■ WHAT IS REQUIRED:
In the entries below, which lines run from the one with "Open the Priority dropdown showing Low" through the one with "You are a computer-use agent. This"? Repeat exactly those, both included, and no pictures.

■ LISTED RECORDS:
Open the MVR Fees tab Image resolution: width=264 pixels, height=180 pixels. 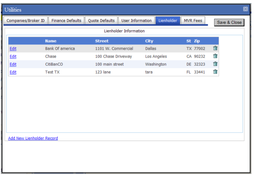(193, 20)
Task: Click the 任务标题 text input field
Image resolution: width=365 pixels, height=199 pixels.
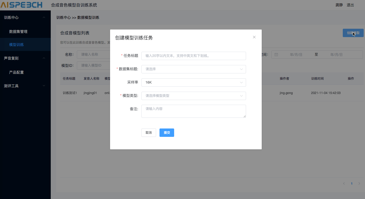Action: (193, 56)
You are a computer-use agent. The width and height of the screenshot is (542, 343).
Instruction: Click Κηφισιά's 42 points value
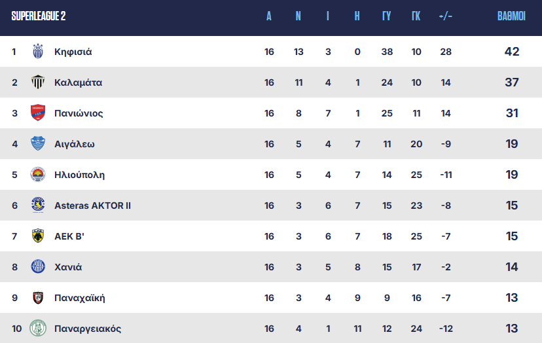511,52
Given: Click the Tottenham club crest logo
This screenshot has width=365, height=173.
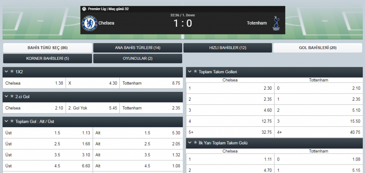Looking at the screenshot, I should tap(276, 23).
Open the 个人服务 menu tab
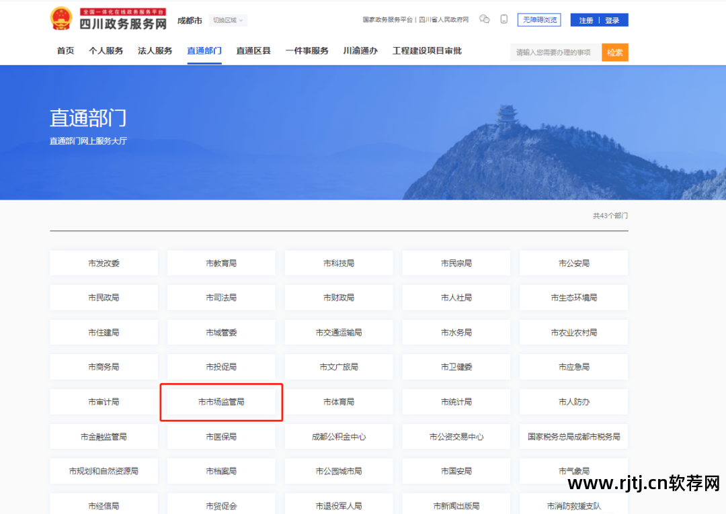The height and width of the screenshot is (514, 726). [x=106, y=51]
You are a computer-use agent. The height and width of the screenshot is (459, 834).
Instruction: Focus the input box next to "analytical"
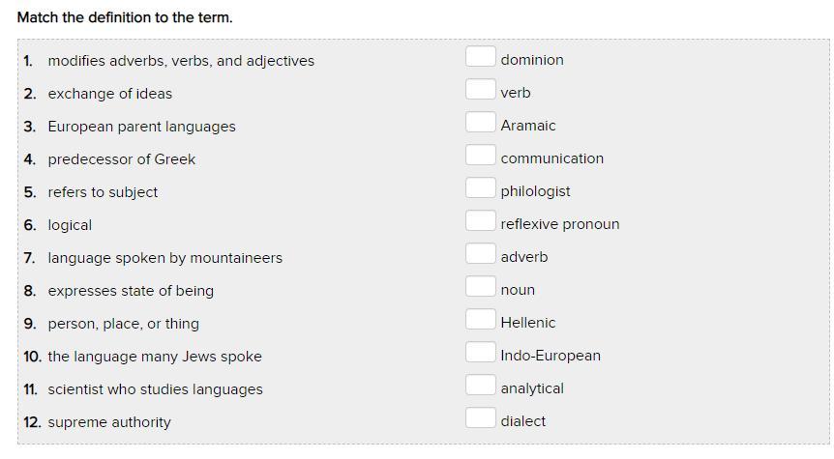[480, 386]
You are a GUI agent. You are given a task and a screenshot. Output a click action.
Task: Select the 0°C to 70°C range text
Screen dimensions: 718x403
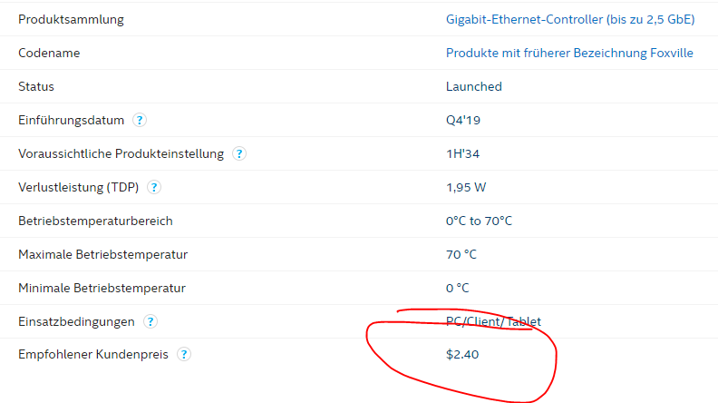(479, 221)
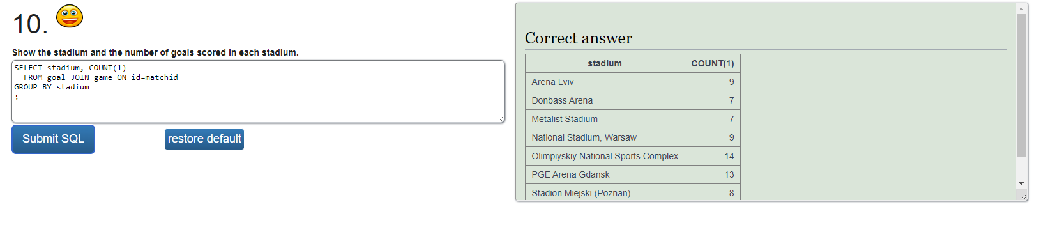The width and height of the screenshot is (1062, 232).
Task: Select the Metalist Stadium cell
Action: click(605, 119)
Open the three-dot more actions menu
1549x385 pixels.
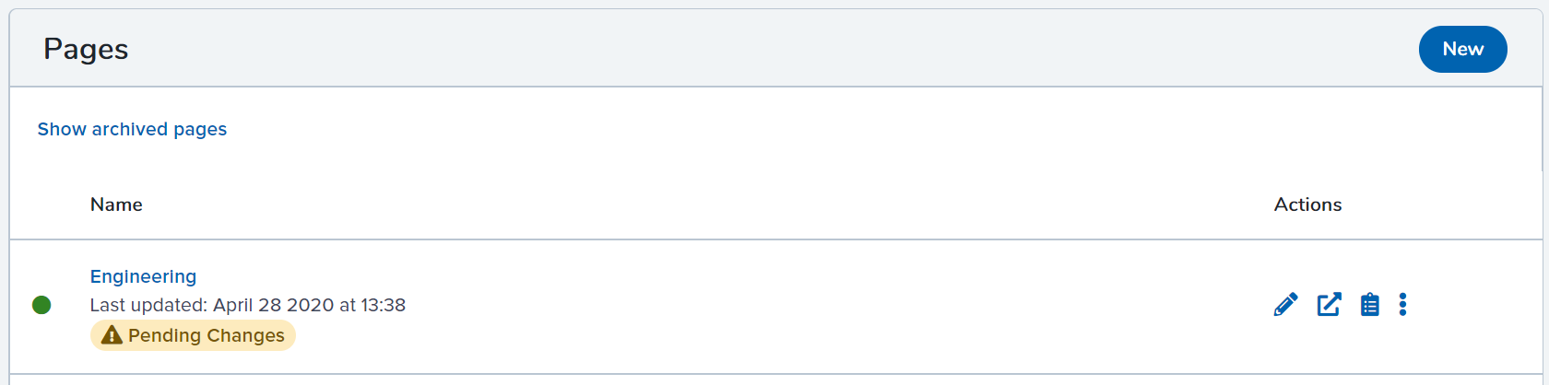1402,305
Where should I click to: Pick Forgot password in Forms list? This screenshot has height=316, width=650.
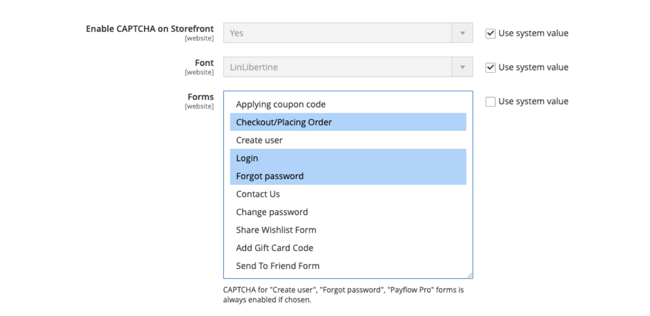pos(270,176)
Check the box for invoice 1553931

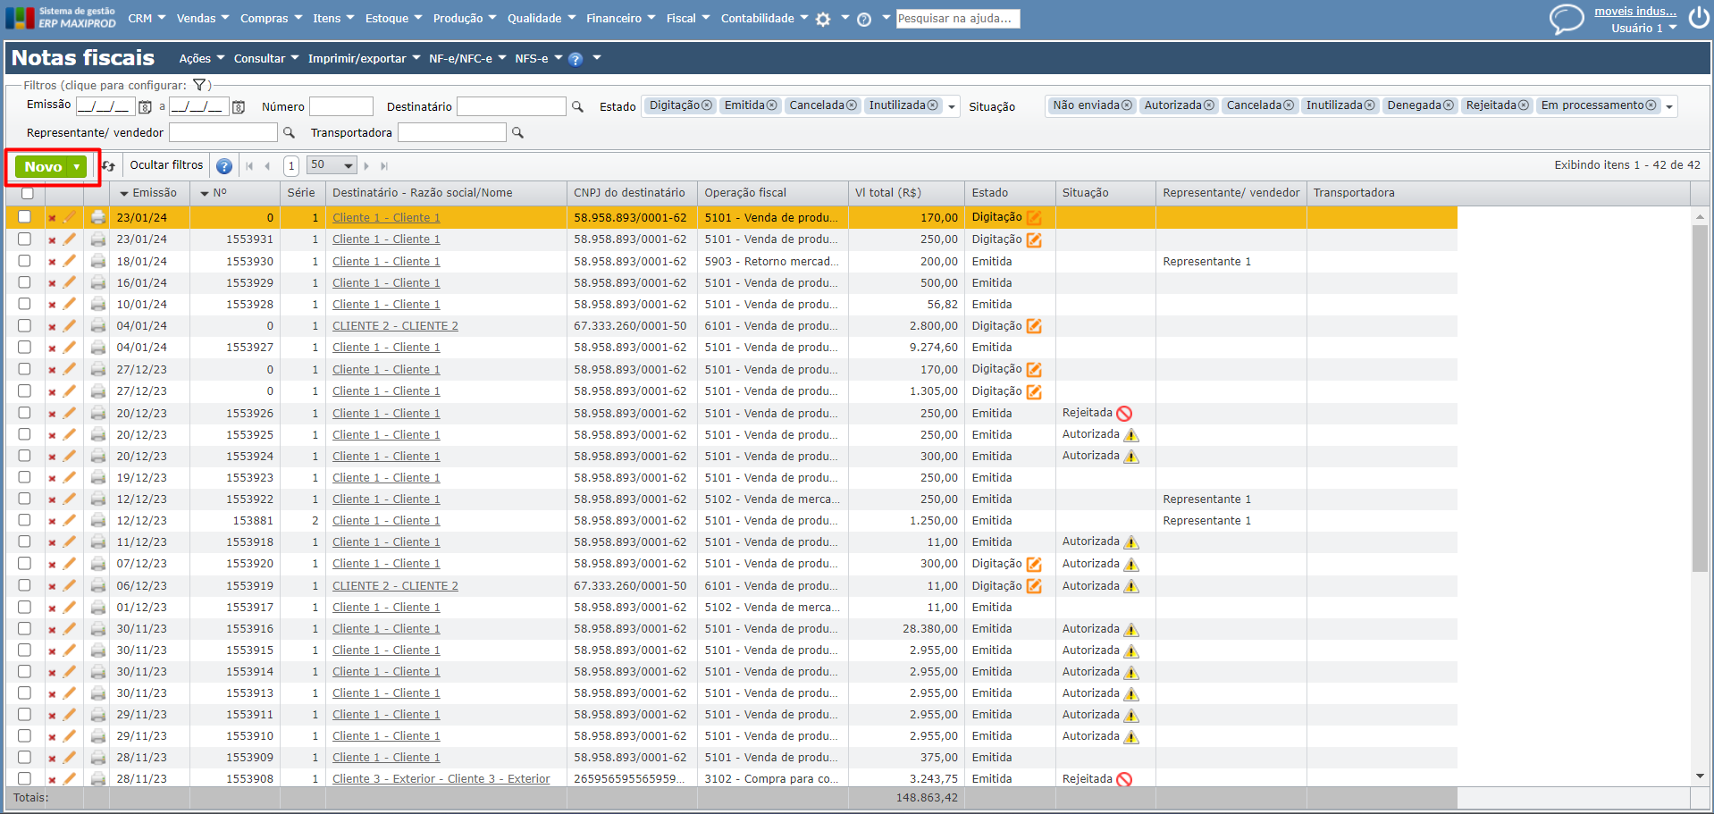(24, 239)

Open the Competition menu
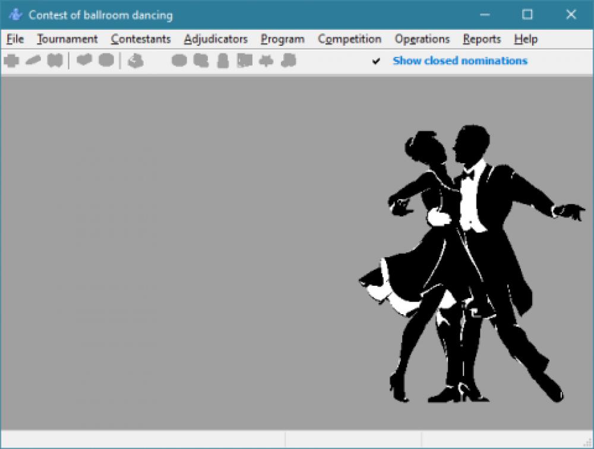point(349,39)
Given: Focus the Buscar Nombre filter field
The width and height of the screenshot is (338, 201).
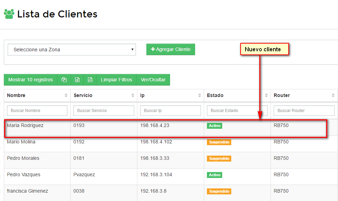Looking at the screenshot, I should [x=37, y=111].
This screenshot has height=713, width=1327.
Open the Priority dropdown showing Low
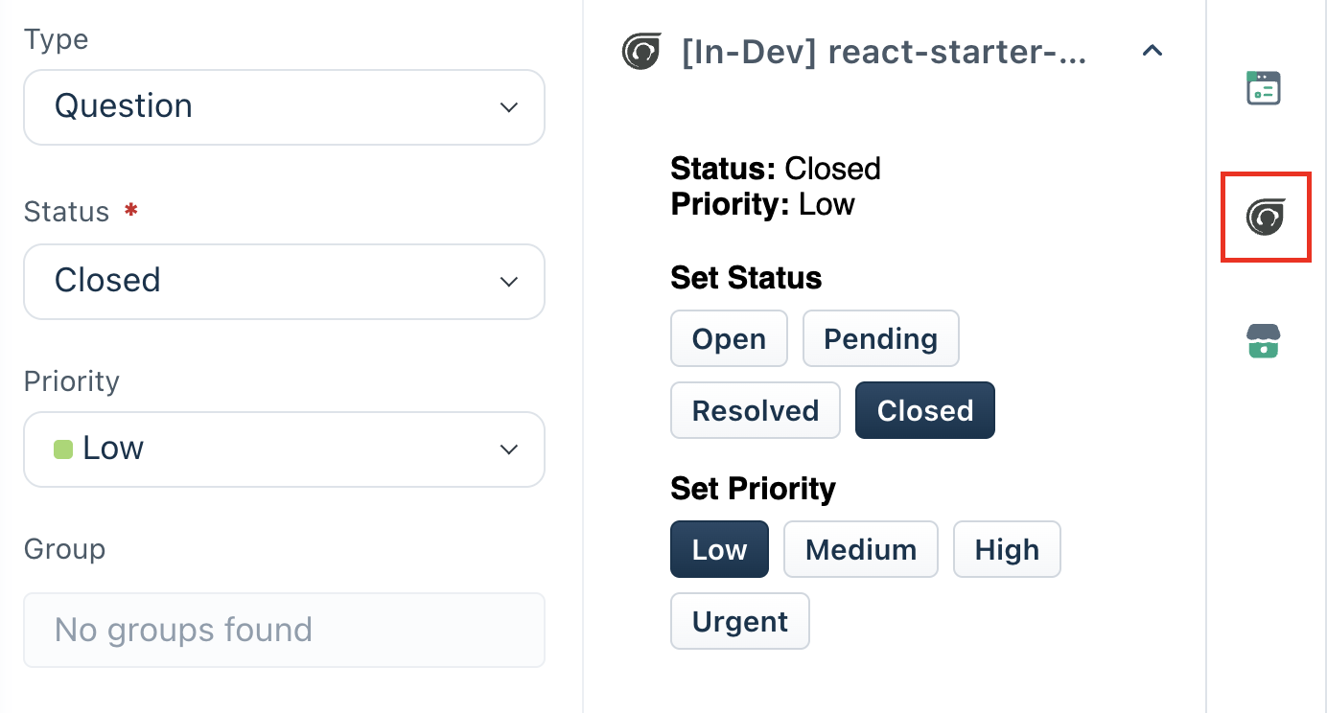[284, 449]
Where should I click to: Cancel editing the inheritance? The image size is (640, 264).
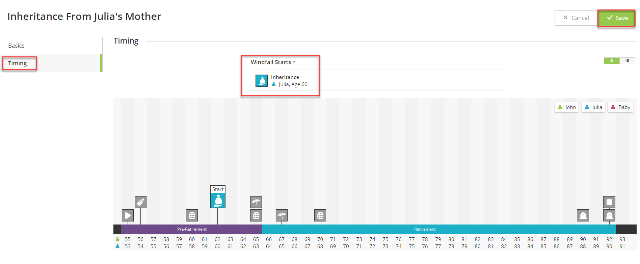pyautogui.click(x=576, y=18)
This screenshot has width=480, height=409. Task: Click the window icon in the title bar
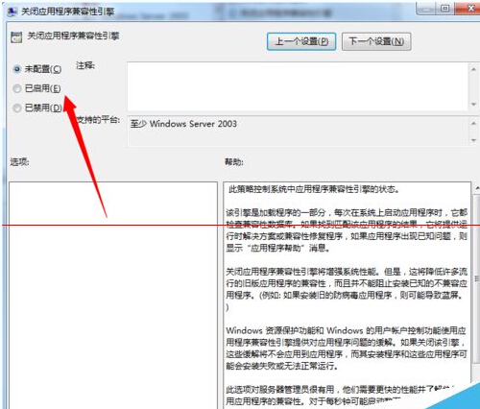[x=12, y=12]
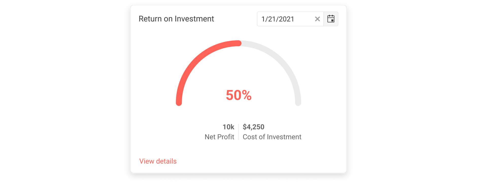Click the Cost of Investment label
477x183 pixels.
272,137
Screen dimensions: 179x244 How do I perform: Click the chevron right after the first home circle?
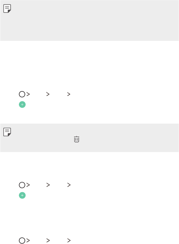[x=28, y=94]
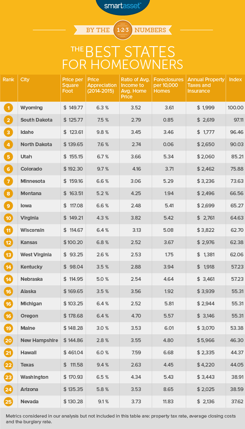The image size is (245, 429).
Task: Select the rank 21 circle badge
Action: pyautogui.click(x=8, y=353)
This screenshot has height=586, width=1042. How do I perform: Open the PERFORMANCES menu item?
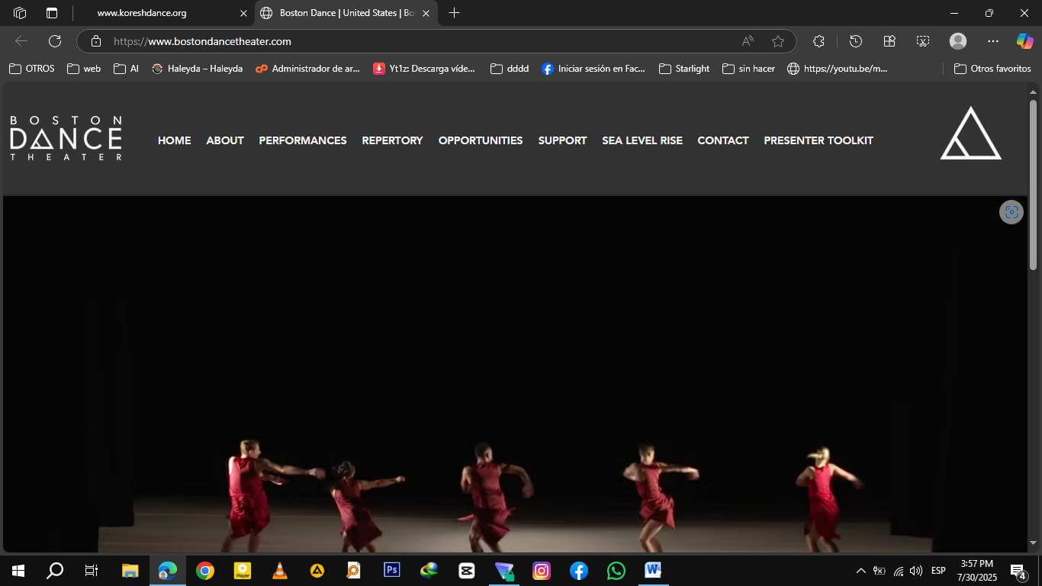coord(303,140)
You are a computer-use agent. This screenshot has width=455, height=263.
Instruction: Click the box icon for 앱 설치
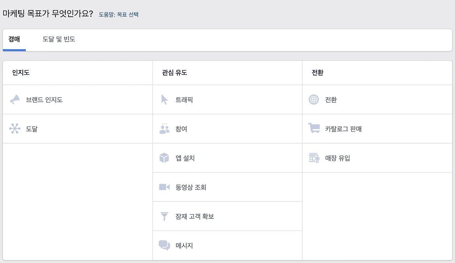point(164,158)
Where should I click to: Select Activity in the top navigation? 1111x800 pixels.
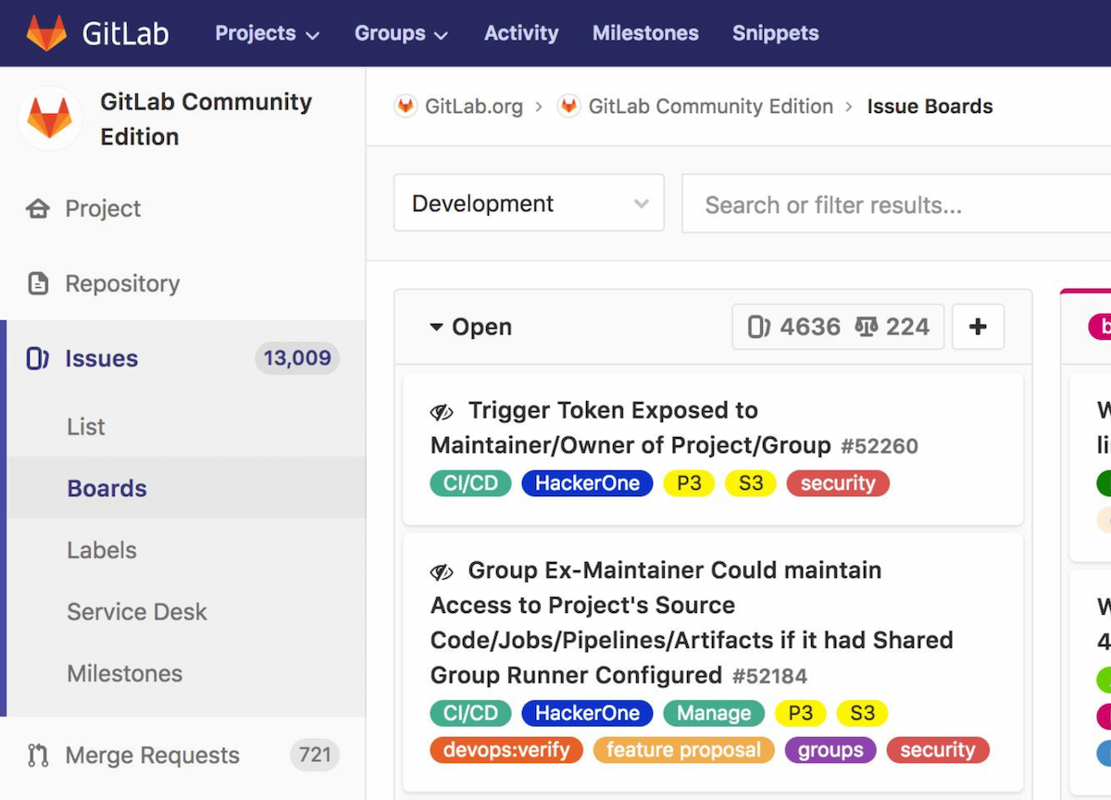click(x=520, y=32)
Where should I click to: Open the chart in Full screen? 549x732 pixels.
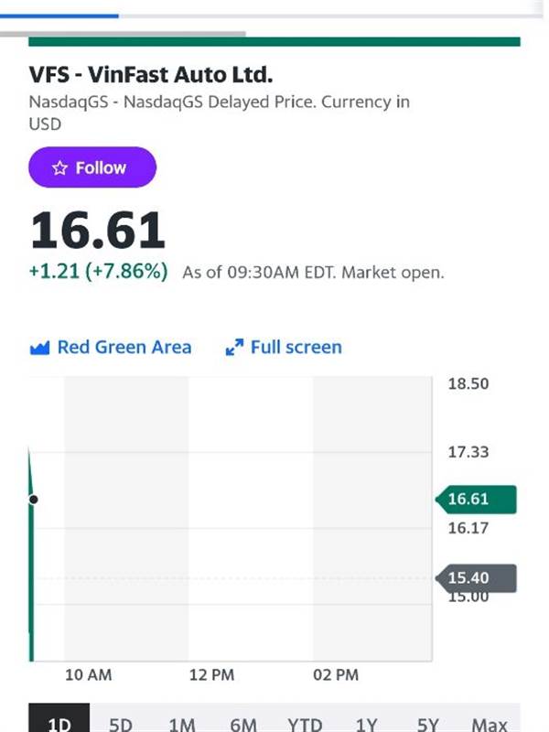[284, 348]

■ RESULT:
Open the Priority dropdown showing Low
[284, 449]
Where should I click to: Cancel editing the inheritance? The image size is (640, 264).
pyautogui.click(x=576, y=18)
This screenshot has width=480, height=409. Task: Click the window icon in the title bar
[x=12, y=12]
Click the Cost of Investment label
477x183 pixels.
272,137
Screen dimensions: 179x244 How do I perform: Click the chevron right after the first home circle?
[x=28, y=94]
The image size is (245, 429).
Task: Select the rank 21 circle badge
Action: pyautogui.click(x=8, y=353)
This screenshot has height=586, width=1042. How do I perform: Open the PERFORMANCES menu item?
coord(303,140)
You are a computer-use agent. This screenshot has width=455, height=263.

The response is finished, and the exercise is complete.